Gold Week Africa: how to purchase products with a detailed provenance

This millennium has seen a profound shift in how the jewellery industry sources the precious metals and gemstones used to create fine jewellery. 

Much of these valuable raw materials come from the contingent of Africa, especially of course, gold. 

Principally driven by negative stories of human rights abuses, environmental issues and resource driven conflict, the jewellery industry has had to radically amend the systems and standards by which it trades and produces these materials, to ensure they’re sourced responsibly. 

More recently we've seen increasing consumer expectations around informed and responsible product sourcing. 

Whilst fine jewellery can benefit the communities who mine and make it, there are several challenges facing jewellers seeking to reliably and cost effectively purchase products with a detailed provenance.
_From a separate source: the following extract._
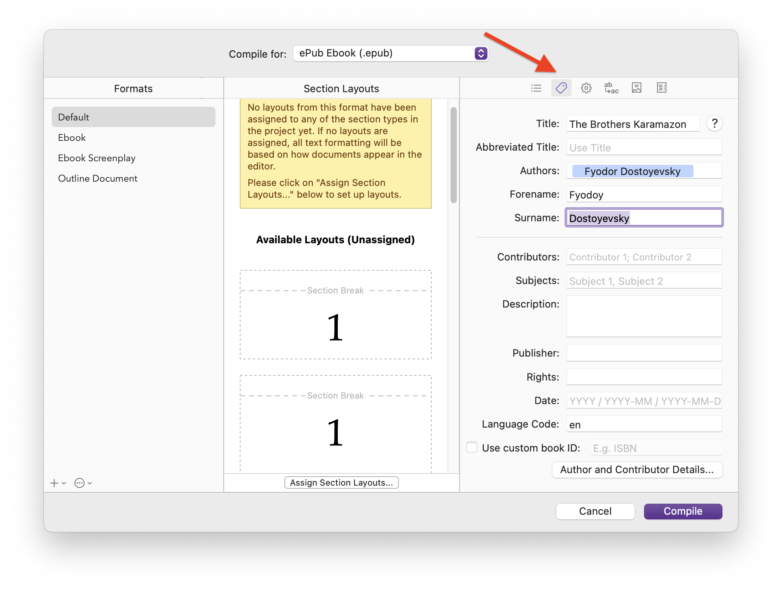Screen dimensions: 782x590
Task: Open the Contents list tab icon
Action: (x=536, y=88)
Betts managing director, Charlie Betts spoke to Edward Johnson during day two of Gold Week Africa 2021 to explain more. 

 

What is responsibly sourced gold?

“Responsible sourcing is a term that is bandied about a lot but I don’t think there is a clear and universally accepted definition. Responsible sourcing is firstly about engaging with your supply chain. I don’t think you can claim to be resourcing anything responsibly if you really don’t know where it’s come from. 

“Secondly it’s ensuring that that material has been produced according to international best practice and there are several ways of doing that. It could be through a corporate mine which is the area we focus on, equally there are standards around Fairtrade and Fairmined gold and standards around recycling.”

 

Betts Group is involved in refining Fairtrade and Fairmined gold, but what options are available to jewellers in terms of responsible sourcing?

“Fairtrade and Fairmined gold are both fantastic initiatives that focus on the artisanal and small-scale mining (ASM) sector. They essentially offer a premium to the people producing the gold in a way that concentrates on health and safety and the ethics and environmental and social issues around that. 

“There are some difficulties associated with ASM in terms of volume of supply (it probably constitutes around 10% of global production) so it may struggle to become a mass market solution. Beyond that, we’re trying to offer gold that can be traced to a corporate mine, so far bigger production, but one that adheres to World Gold Council Responsible Gold Mining Principles (RGMPs). Our view is that a really properly run corporate mine can be a real force for good within the community in which it operates. 

“Obviously it’s a complex picture with lots of different elements. It’s also really important that we recycle metal too but we can’t often make a provenance claim when dealing with recycled metals, unless we know exactly what it’s been recycled from.” 

 

Is it important to know where our gold comes from and do consumers actually care?

“It’s incredibly important. You can’t know that you’re not doing harm unless you know where the gold has come from and consumers increasingly care about that. If you’d asked this question two or three years ago, yes there were consumers that cared about provenance but, possibly accelerated by covid-19, there is clear evidence that consumers are asking about the ethical considerations of the items they are buying. And that’s not just in jewellery, it’s in all kinds of sectors. 

“Last year the World Gold Council reported that 70% of jewellery buyers really cared about the ethical provenance of their purchase and we’ve seen the growth of environmental, social and governance (ESG) considerations in the corporate world too. As a corporate miner it’s now not only the right thing to do to act responsibly, it’s also the profitable thing to do, as it attracts investment.”